### QUOTED PASSAGE ###

EMAG, headquartered in the small town of Salach City close to Stuttgart in Germany, is the first foreign company that we acquired. Many industries are in need of extremely-high-precision parts, and rely on the suppliers of CNC machine tools to provide an overall manufacturing solution. EMAG is a leading technology company in precisely this regard – it possesses various technology in machining gears and automation capabilities which integrates a number of other technologies. In October 2010, Jinsheng officially acquired 50 percent of the shares of EMAG’s CNC machine business. After years of development, through all the ups and downs, we have successfully turned losses into gains, and last year our profits reached 9%.
Koepfer Gear GmbH is situated in a small town famous for clock-and-watch making in Germany’s Black Forest. The company started as a manufacturer of clock and watch gears, and then transformed into a designer and manufacturer of transmission gears, with major clients such as famous German automakers like BMW, Audi and Benz.
On June 30, 2013, Jinsheng Group acquired Swiss company Oerlikon's Natural Fibers and Textile Components Business Units, and restored the company’s original name – Saurer. One of the best textile machinery manufacturers in the world, Saurer has 160 years of history. After the acquisition, we became the largest manufacturer of natural fibres and textile machinery in the world.

### RECORDED DATA ###

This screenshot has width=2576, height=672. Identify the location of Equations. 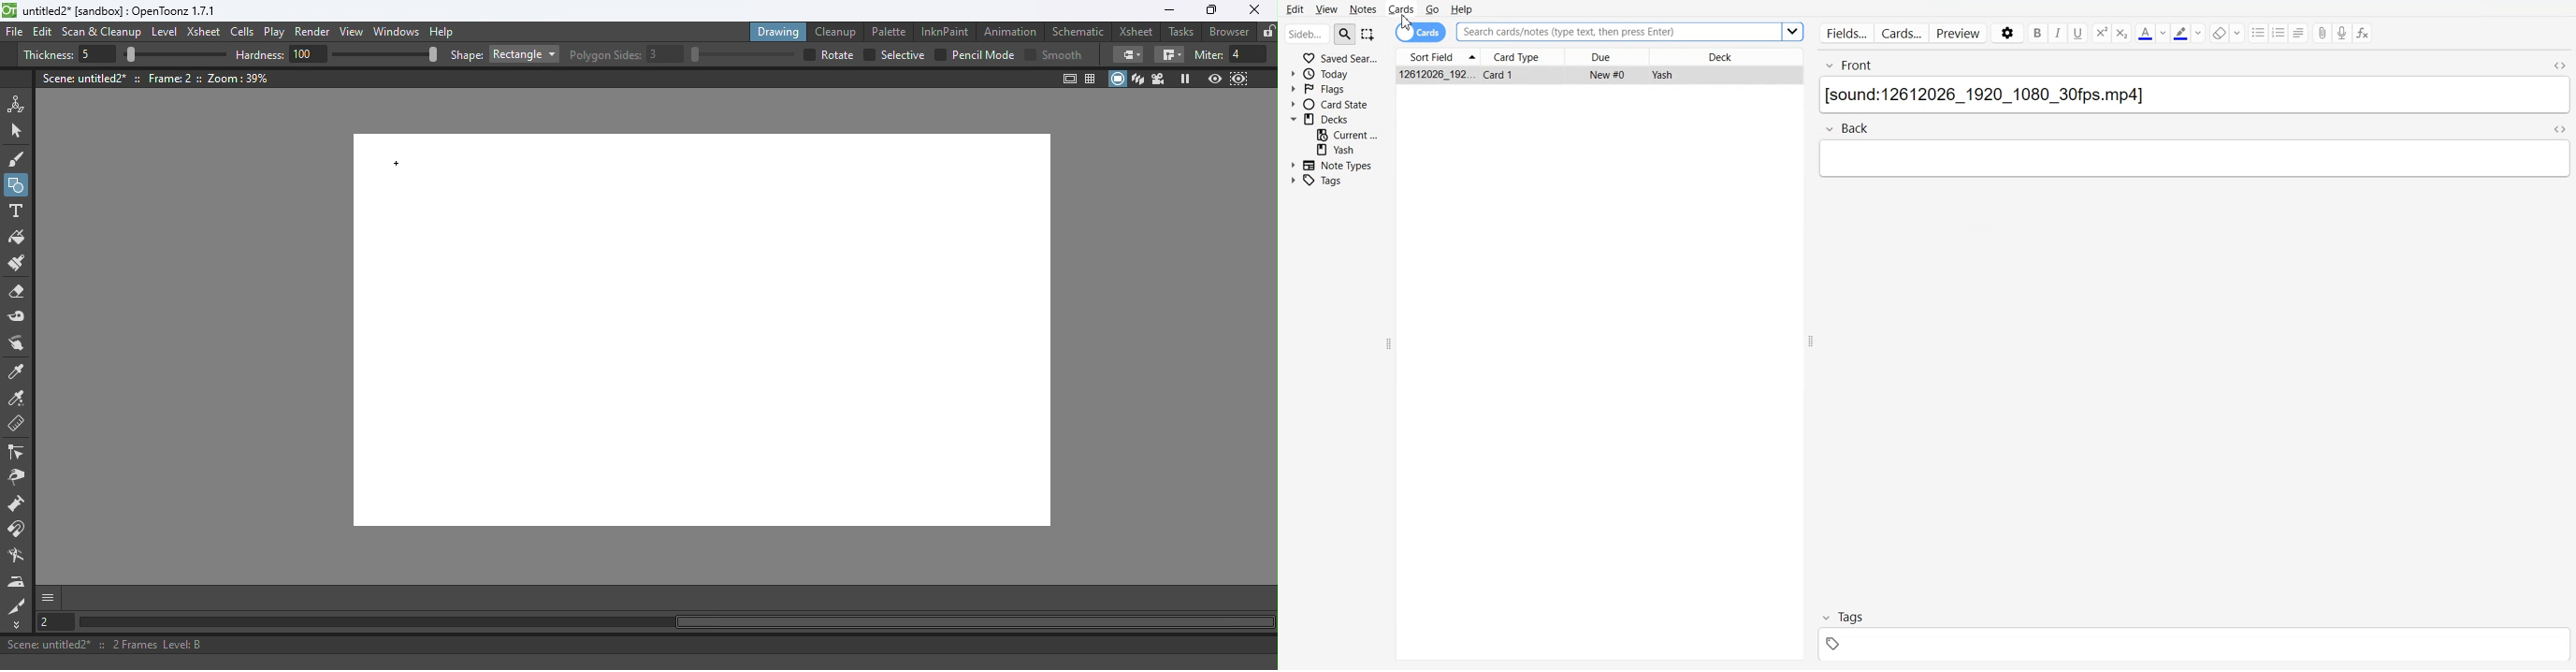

###

Name the automakers that the text above about Jinsheng's company acquisitions lists as major clients of Koepfer Gear GmbH.

SOLUTION.
BMW, Audi, Benz